Karbondioksitin(CO2) en kıymetli sera gazı olduğunu ve 1960’dan beri nizamlı olarak ölçüldüğünü belirten Türk Toraks Derneği Lider Yardımcısı Prof. Dr. Hasan Bayram şu açıklamalarda bulundu:

“Son olarak 5 Mayıs’ta ölçülen pahanın tarihi bir rekor kırarak 424.76 ppm seviyesine çıktığı açıklandı. Öbür sera gazları olan, metan ve nitrik oksit seviyeleri de ne yazık ki misal formda giderek artıyor. Sera gazları temel olarak petrol, kömür ve doğal gaz üzere fosil yakıtların yanması sonucu açığa çıkıyor. Bunun sonucunda havayı da kirleten sera gazları oluşuyor, bu gazlar atmosferin üst katmanında adeta bir katman oluştu. Olağanda güneş ışınları ile yer yüzüne ulaşan ısının bir kısmı uzaya yansıyarak, yer kürenin çok ısınması kelam konusu olmaz. Lakin atmosferin üst kısmındaki sera gaz katmanı ısının uzaya yasımasını önleyerek yer küreye yakın yerde hapsolmasına neden oluyor. Bu türlü giderse 21. yüzyılın sonunda 2.3-6 derece ortasında bir artış olabileceği, bunun da epey dramatik sonuçlara yol açacağı bildiriliyor. Türkiye’deki ölçümlerde de 30 yılda sıcaklık ortalamasında 2 derecelik artış saptandı.”

Sağlığı tehdit ediyor

“İklim değişikliği direkt yahut dolaylı yoldan insan sıhhatini tehdit ediyor. Sıcaklık dalgalarına bağlı vefat oranları artıyor. Bu bilhassa teneffüs sistemi, kalp-damar hastalıkları ve beyin hastalıklarına bağlı vefat artışta tesirli. Türkiye’nin özelikle Günaybatı ve İç Anadolu ve Güneydoğu Anadolu Bölgeleri önemli çölleşme tehlikesi altında. Dünayada yaşanan ağır göç, yer değiştirmeler üzere toplumsal hareketlerin altında global iklim değişikliğin büyük rolü bulunuyor. Bilhassa son yıllarda yapılan birçok çalışma, çöl tozlarının kalp ve akciğer hastalıklarına bağlı vefatları artırdığını ortaya koydu. Hükümetlerin acil tedbirler alması gerekiyor. Petrol, kömür üzere fosil yakıtı kullanımının azaltılması, güneş, rüzgar ve hidroelektrik üzere pak ve yenilenebilir güçlere yatırım yapılması gerekiyor.”

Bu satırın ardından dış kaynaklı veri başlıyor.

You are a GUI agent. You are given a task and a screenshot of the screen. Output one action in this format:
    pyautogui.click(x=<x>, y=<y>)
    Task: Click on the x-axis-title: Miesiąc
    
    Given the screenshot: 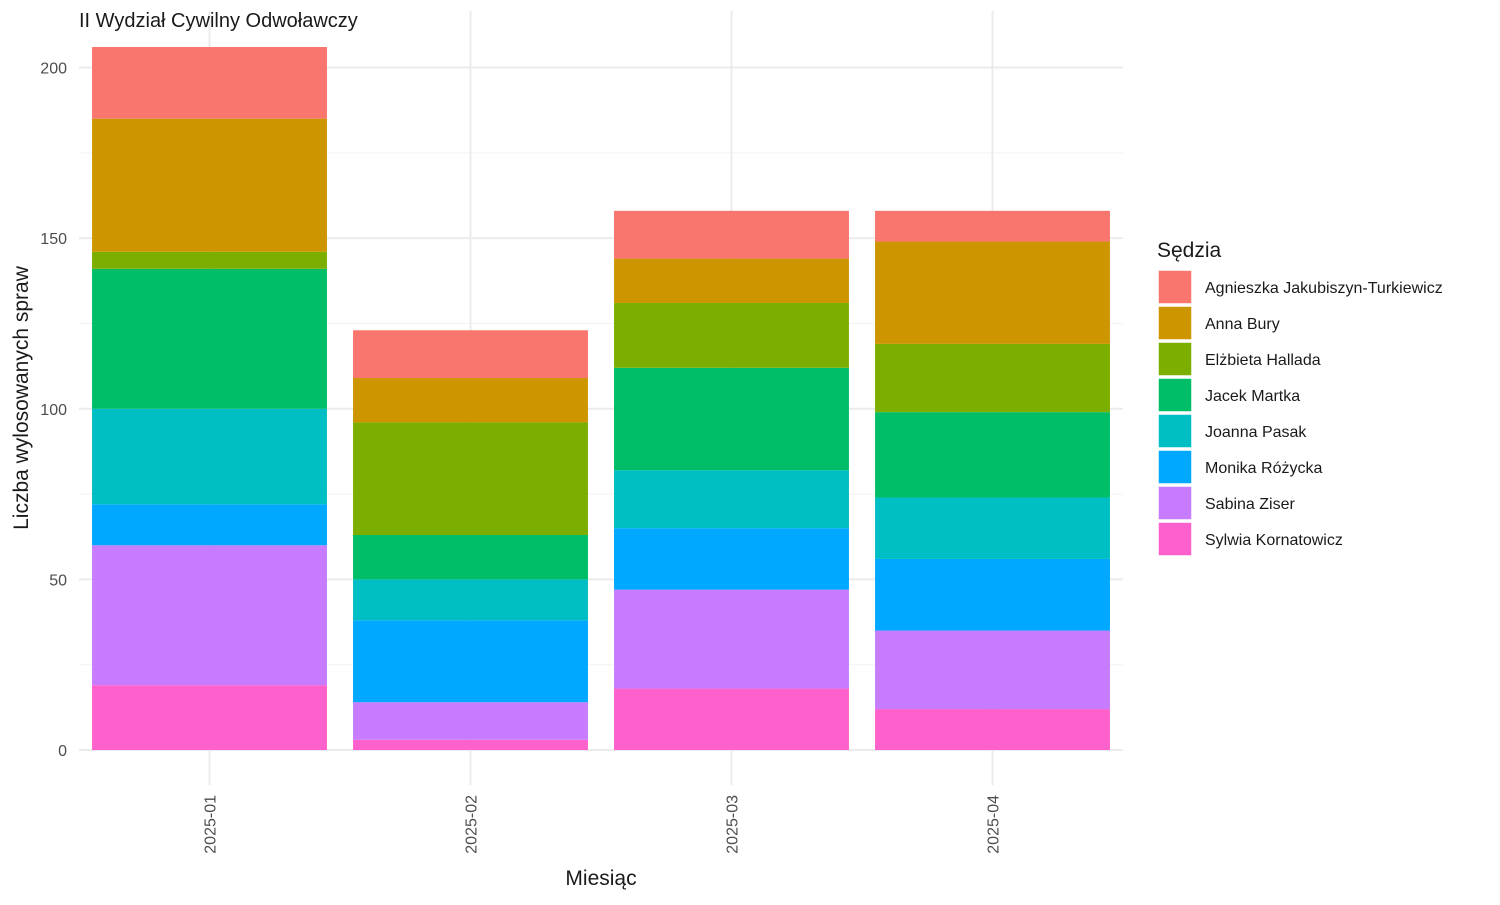 What is the action you would take?
    pyautogui.click(x=600, y=878)
    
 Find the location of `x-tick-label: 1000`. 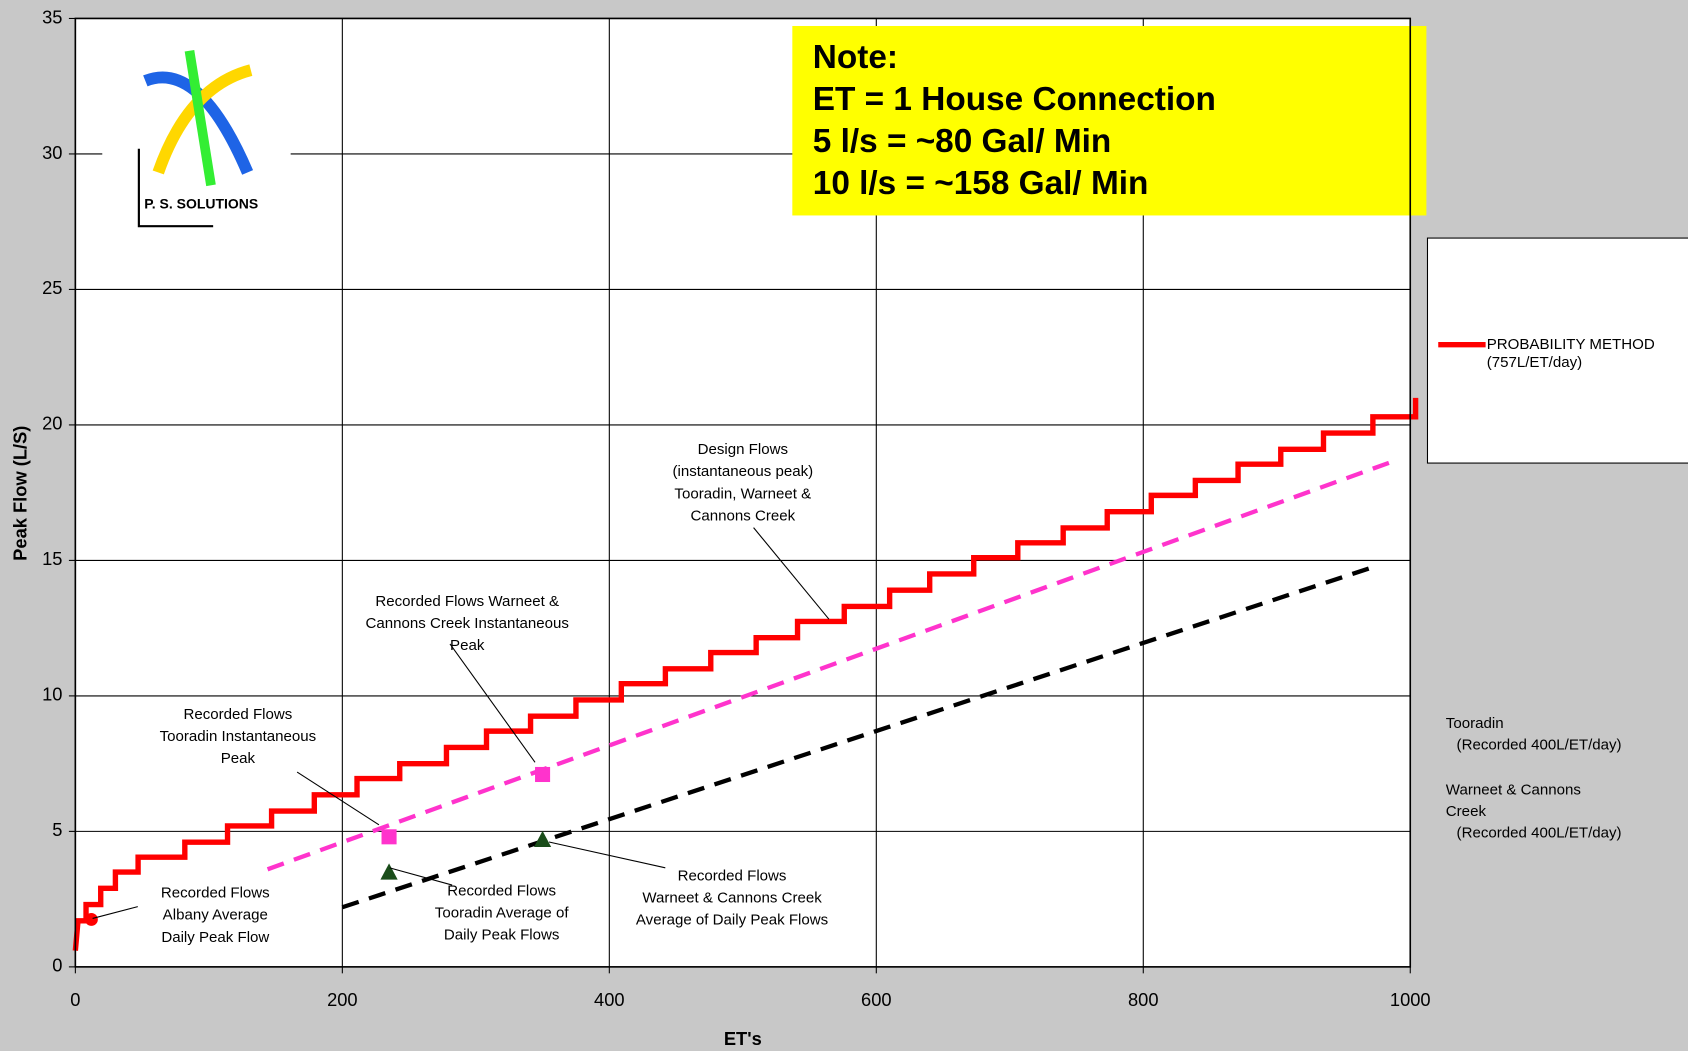

x-tick-label: 1000 is located at coordinates (1410, 1000).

KURTULUŞ YENİLENEBİLİR ENERJİDE

Fosil yakıtların kullanımının artmasıyla karbondioksit düzeyinin de artmayı sürdürdüğüne dikkat çeken İTÜ Meteoroloji Mühendisliği Kısmı öğretim üyesi Prof. Dr. Selahattin İncecik de “Yıllık 37 milyar tonu geçen karbondioksit emisyonları, global iklim değişikliğin en değerli sonucudur. Bu artışın temel sebebi de insan faaliyetleri. Karbondioksit düzeylerinin azaltılması için fosil yakıt kullanımından uzaklaşılması gerekiyor. Bunun da en önemli siyaseti kömür ve petrolden uzak durmak. Lakin maalesef bu, bir müddet daha mümkün görünmüyor. Bu nedenle, yenilenebilir enerjiyi yükseltmek gerekiyor” dedi.